Data records:
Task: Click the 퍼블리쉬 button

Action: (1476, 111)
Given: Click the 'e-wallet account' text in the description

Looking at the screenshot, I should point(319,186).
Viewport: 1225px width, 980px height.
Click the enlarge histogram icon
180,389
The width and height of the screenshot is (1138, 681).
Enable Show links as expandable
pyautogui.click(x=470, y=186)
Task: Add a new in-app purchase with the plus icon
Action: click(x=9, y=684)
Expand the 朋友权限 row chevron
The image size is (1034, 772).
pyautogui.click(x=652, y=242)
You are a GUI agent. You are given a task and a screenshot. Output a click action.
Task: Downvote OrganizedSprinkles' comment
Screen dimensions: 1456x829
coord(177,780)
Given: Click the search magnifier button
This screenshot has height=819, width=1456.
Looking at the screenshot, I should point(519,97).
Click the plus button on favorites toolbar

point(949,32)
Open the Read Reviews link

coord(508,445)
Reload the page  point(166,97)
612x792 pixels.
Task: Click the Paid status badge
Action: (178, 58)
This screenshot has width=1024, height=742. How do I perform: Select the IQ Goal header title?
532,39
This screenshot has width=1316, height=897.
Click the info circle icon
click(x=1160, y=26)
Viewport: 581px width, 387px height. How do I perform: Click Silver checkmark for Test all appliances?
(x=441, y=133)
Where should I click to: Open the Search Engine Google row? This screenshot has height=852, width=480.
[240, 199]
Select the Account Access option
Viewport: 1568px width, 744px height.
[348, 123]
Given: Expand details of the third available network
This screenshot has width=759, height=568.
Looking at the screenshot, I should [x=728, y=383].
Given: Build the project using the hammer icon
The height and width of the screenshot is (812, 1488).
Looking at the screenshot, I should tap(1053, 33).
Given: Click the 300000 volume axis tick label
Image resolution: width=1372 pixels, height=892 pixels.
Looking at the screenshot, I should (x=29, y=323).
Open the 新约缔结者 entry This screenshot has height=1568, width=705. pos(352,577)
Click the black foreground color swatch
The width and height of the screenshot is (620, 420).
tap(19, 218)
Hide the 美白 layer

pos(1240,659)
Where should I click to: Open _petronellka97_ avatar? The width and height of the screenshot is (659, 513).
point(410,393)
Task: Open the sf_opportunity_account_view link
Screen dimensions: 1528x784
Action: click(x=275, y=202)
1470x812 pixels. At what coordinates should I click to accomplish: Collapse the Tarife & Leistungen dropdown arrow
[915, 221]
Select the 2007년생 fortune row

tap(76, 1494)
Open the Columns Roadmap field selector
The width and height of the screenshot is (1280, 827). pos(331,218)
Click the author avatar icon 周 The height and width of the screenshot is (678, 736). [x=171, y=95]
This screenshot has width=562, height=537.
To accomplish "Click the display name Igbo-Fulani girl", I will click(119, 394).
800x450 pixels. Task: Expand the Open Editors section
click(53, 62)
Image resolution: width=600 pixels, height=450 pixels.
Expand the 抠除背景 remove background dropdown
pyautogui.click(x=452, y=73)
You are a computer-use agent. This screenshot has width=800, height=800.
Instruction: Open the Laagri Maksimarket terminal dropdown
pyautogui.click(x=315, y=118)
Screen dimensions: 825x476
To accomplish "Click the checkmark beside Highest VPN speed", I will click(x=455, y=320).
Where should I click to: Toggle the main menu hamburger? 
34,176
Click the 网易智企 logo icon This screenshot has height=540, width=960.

Challenge: Rewrite the stretch of rows from the line containing "You are a computer-use" through the last row, changing "checkmark" to "check icon" and leaving everything else as it is.

Output of the task:
You are a computer-use agent. This screenshot has width=800, height=800.
Instruction: Open the Laagri Maksimarket terminal dropdown
pyautogui.click(x=315, y=118)
Screen dimensions: 825x476
To accomplish "Click the check icon beside Highest VPN speed", I will click(x=455, y=320).
Where should I click to: Toggle the main menu hamburger? 
34,176
Click the 网易智企 logo icon This screenshot has height=540, width=960.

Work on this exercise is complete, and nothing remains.